And, no calls during dinner.
And these giant phones crushed the little yellow aliens.
Imagine that! Having to get up to answer the robocall
We always had a short cord telephone, so we couldn’t move around. And the phone had no memory, so we had to hand write the details in something called a phone and address book, lol ;-)
And the calls were never for me!
Not to mention the long distance charges.
Remember calling a predetermined fake name person to person to let the people on the other end know the you arrived safely at where ever you were going? There by not having to pay long distance.
If there wasn’t a phone book, or the name wasn’t in there, you had to dial a phone number to get someone to look up the phone number to dial.
Do you have Prince Albert in a can???
Ah, but we weren’t prisoners of the ‘cell’ phone.
And the phone was in the living room or dining room so there was no privacy.
And if the line was busy you couldn’t leave a message. And you had to answer the phone to see who was calling.
In public there were things called “phone booths” that allowed you to keep your conversation relatively private.
“I’d like to order three pizzas”….He Hee
When I started with “THE” phone company, my office didn’t even have Touch-Tone. Kids now would have trouble using a rotary phone. I must admit, seeing the changes was pretty amazing.
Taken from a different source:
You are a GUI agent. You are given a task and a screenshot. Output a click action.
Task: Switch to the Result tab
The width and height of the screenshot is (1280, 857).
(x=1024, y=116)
Actually, many mid-sized and large towns had these phone numbers you could call to play games. Mostly for kids, but I used to call them when I was in my 20’s and was bored at home. They had numbers where the recording told jokes, they had fun mind games, trivia, etc. I believe they were either local numbers or toll-free. I can’t remember off hand.
OH, THE HORROR, THE HORROR!!! (yeah, but a lot less people fell into fountains and holes, got hit by cars, or tripped over the curb because they were on the phone). :o)
Funny thing though, I forgot my phone one day and had to call a taxi. Found myself most reluctant to use a public payphone, like I didn’t know whose mouth or ear or hair had been up against the receiver. Never used to bother me in the least.
And there was a number to call for the local weather report.
If he looked back in history, at least he didn’t have to use an ice box, have only one little black and white TV in the house, etc.
I wish I’d had this phone back when I was taking Greyhound around the country. It’s replaced a rucksack full of stuff. Puzzle books, novels, notepads, tape player, cassettes, batteries, quarters for payphones.
It was great, because people actually focused on the conversation. No speakerphone so no so-called “multitasking.” Just you and the person you were talking to. Sweet.
When I was in England, home phone service was a bit pricey. If you made a call, it cost you for the call even if it was to your next door neighbor. I kept telling her to step out of our front door and knock on her door if you had something to talk to her about. Another bad part of the phone service is that you were also charged for incoming calls. I am not talking long distance either.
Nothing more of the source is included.